(Given instruction 1): Set down the part of the Q&A about replacing &nbsp; inside HTML tags, starting at "I have to use" and ending at "in advance, Arthur.".
(Given instruction 2): Answer yes or no to each statement about the Q&A on replacing &nbsp; inside HTML tags, and quote the words of the text that decide it. (a) The author of the solution presents it as the most efficient approach. (b) The asker says the string can hold any number of tags and &nbsp;. (c) The other tip says the person who generated the corrupted HTML should fix it.
(Given instruction 3): Write the next part of the discussion of replacing &nbsp; inside HTML tags, beginning right after its last sentence.
## begin Passage to read
Question

I've got a pretty weird situation here. I have got a string that looks something like this:

<tag&nbsp;class="bla">hey&nbsp;there&nbsp;</tag>

I have to use javascript to replace all the &nbsp; contained inside the HTML tags with spaces. There can be any amount of tags and &nbsp;. So it has to look like this:

<tag class="bla">hey&nbsp;there&nbsp;</tag>

Thanks in advance, Arthur.

Was it helpful?

Solution

Possibly not the most efficient, but should do the job:

str.replace(/<([^>]+)>/g, function(m){ return m.replace(/&nbsp;/gi, ' '); });

Which should only touch the &nbsp; inside of <>

OTHER TIPS

First off let's state again that when parsing (X)HTML with regex is the right answer, it's probably because the question is seriously messed up. In this case you should get the guy who generated the corrupted HTML, and make him put his nose in it, then make him fix the mess.

Otherwise, among other things, it will become your work, and you'll accept responsibility for any further mess.
## end Passage to read
## begin Given information
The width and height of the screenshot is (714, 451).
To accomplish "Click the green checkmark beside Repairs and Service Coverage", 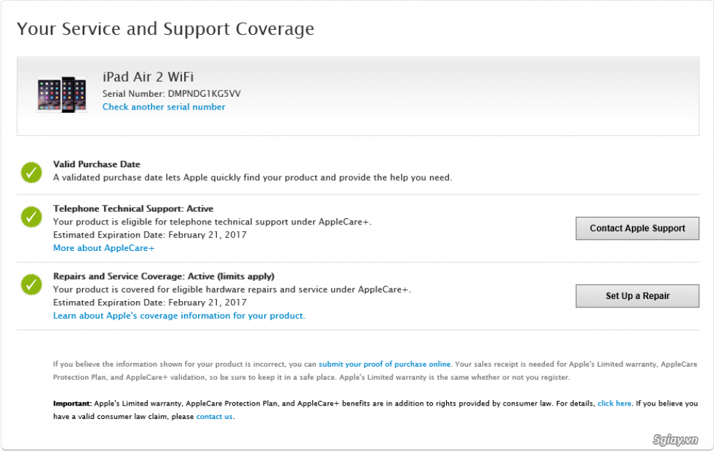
## end Given information
(Task answer 1):
I have to use javascript to replace all the &nbsp; contained inside the HTML tags with spaces. There can be any amount of tags and &nbsp;. So it has to look like this:

<tag class="bla">hey&nbsp;there&nbsp;</tag>

Thanks in advance, Arthur.

(Task answer 2):
(a) No: "Possibly not the most efficient, but should do the job"
(b) Yes: "There can be any amount of tags and &nbsp;."
(c) Yes: "make him fix the mess"

(Task answer 3):
That said, maybe the safest approach would be to look for

<([^<>]*)&nbsp;([^<>]*)>

and replace it with <\1 \2>. The downside of this approach is that you will have to do this repeatedly (if you have a tag with eight &nbsp;'s inside, you'll have to iterate the replacement eight times).

So you'll also need a loop that performs the replace, and if the replaced text is identical to what it was before, then you're done and may exit the loop.

This is not the most efficient way in terms of replacement speed, but it's more straightforward and simpler to handle. Also it helps in remembering that this is a kludgy fix :-)

The problem described in RoToRa's comment may be fixed in this particular case by modifying the outer expression:

<(\w[^<>]*)&nbsp;([^<>]*)>

so that it only accepts tags starting with a letter. 1 < 2 &nbsp; > 3 would then be rejected.

The same "fix" applies to Ross McLellan's solution:

str.replace(/<(\w[^>]+)>/g, function(m){ return m.replace(/&nbsp;/gi, ' '); });

For performance's sake, Ross's solution is faster on small HTML chunks, and falls behind mine when the number of tags grow. That's because the search overhead is marginally larger for my solution, but then mine finds far fewer matches and fewer calls to replace() are actually made.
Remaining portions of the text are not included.